*THE TASK*. Your job is to retype all of the data word for word, leaving every image out.

*RECORDS FOR THE EXERCISE*.
<<<<

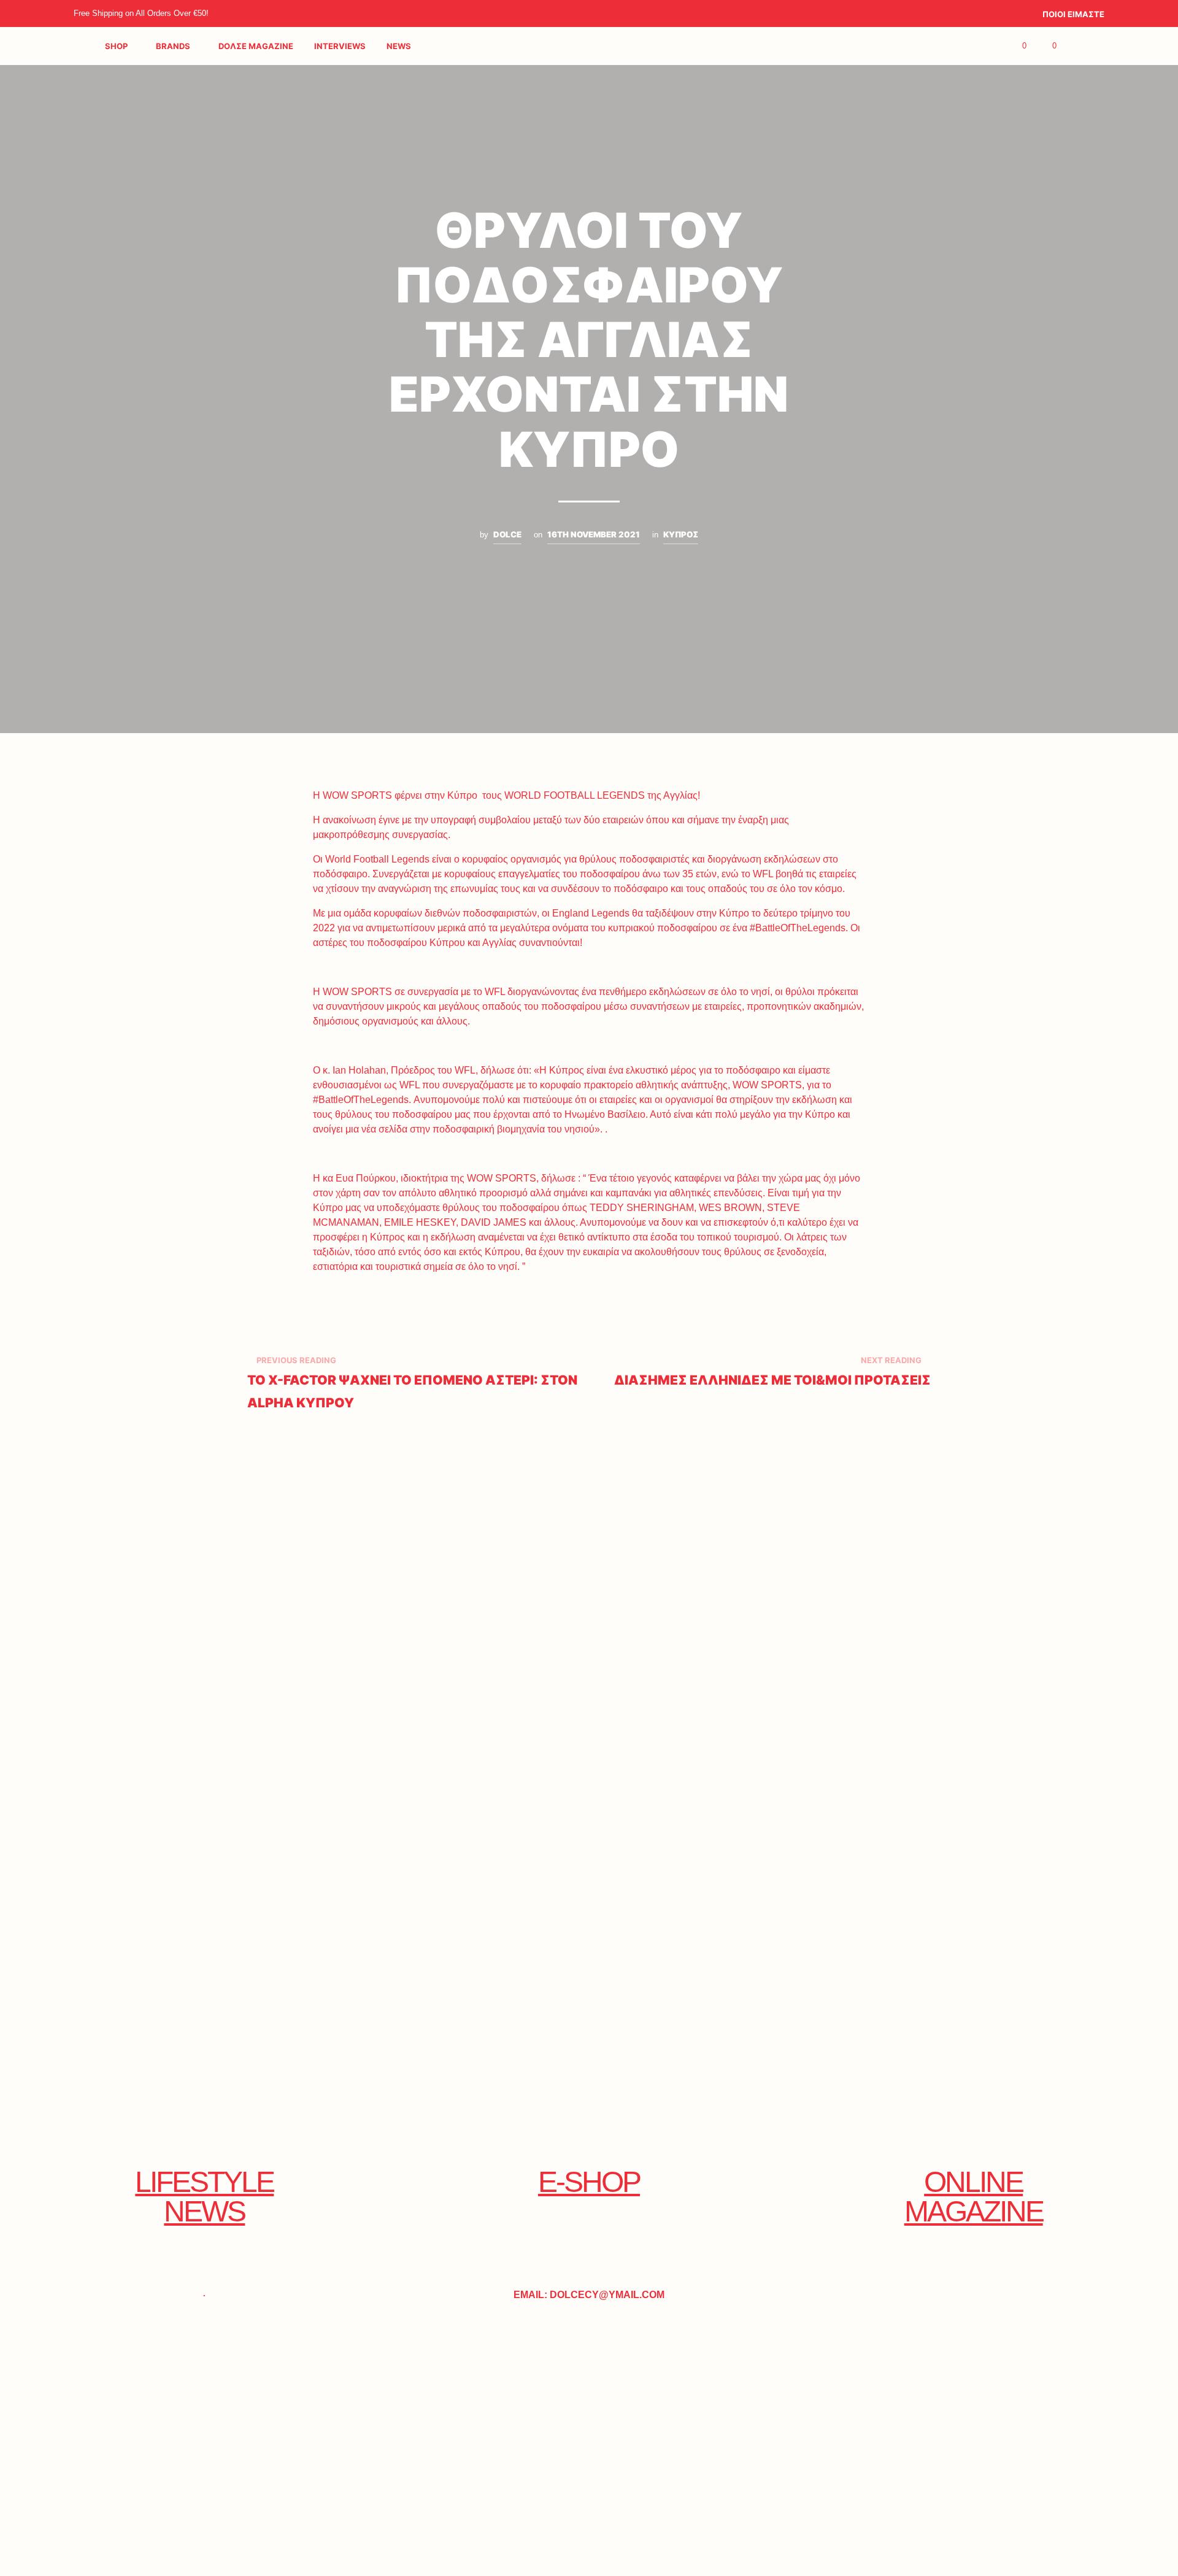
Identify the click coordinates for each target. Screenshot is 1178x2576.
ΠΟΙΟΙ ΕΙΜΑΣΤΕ (1073, 14)
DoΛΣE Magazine (255, 46)
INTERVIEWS (340, 46)
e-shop (589, 2182)
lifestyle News (204, 2197)
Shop (116, 46)
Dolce (507, 534)
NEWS (399, 46)
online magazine (973, 2197)
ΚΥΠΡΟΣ (680, 534)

>>>>

*RESULT BELOW*.
Identify the click coordinates for each target. Screenshot is 1178x2576.
ΠΟΙΟΙ ΕΙΜΑΣΤΕ (1073, 14)
DoΛΣE Magazine (255, 46)
INTERVIEWS (340, 46)
e-shop (589, 2182)
lifestyle News (204, 2197)
Shop (116, 46)
Dolce (507, 534)
NEWS (399, 46)
online magazine (973, 2197)
ΚΥΠΡΟΣ (680, 534)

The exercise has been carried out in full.